* Exercise details: From the data below, return each line in which the string "accomplish" is found.

* Dataset content:
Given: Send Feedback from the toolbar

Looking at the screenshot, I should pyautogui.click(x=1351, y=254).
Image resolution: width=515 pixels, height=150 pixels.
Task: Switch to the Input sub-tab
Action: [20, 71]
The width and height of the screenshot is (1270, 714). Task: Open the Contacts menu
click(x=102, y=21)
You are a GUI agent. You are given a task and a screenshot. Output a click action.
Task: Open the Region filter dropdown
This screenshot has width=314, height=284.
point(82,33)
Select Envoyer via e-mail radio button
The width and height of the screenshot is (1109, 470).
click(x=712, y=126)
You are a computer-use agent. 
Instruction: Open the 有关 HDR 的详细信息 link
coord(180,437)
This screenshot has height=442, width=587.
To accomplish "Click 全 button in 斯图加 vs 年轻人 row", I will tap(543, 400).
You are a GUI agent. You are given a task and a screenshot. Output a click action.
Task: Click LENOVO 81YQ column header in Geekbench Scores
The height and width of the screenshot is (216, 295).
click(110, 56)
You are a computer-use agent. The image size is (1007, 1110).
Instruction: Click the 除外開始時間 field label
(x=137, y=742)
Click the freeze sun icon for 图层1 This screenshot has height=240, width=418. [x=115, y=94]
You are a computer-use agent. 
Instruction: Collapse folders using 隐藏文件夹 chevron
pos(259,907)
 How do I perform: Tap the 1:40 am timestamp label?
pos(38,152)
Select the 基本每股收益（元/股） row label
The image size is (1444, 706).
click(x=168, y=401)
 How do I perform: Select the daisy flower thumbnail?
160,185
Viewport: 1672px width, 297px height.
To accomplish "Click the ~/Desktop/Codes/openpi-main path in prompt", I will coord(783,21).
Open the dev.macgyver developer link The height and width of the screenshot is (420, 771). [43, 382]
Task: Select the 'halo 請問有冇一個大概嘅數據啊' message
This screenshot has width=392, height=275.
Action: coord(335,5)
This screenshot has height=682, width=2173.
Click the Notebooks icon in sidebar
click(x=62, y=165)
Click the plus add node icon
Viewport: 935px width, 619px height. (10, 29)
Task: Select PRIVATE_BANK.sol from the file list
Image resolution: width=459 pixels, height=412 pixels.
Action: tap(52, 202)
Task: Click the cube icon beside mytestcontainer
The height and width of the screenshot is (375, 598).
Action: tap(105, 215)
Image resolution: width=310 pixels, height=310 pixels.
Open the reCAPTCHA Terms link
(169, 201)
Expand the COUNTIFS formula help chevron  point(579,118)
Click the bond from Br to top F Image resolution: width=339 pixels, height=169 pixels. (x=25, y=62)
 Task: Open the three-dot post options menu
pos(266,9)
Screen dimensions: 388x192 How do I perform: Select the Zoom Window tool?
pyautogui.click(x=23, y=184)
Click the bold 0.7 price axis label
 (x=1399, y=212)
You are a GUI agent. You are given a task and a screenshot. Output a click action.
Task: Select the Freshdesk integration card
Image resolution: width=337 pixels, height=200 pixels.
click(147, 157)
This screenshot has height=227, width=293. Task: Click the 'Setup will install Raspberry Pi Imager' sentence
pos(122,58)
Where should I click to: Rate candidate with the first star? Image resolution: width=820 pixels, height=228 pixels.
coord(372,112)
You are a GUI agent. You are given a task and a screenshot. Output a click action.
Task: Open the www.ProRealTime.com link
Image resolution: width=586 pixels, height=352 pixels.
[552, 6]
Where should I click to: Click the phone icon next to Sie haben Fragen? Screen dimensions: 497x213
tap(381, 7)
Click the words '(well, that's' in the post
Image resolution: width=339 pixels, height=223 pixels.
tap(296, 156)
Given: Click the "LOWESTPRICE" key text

* The completed task:
To accomplish "Click 全 button in 斯图加 vs 年轻人 row", I will tap(543, 400).
To accomplish "Click the ~/Desktop/Codes/openpi-main path in prompt", I will coord(783,21).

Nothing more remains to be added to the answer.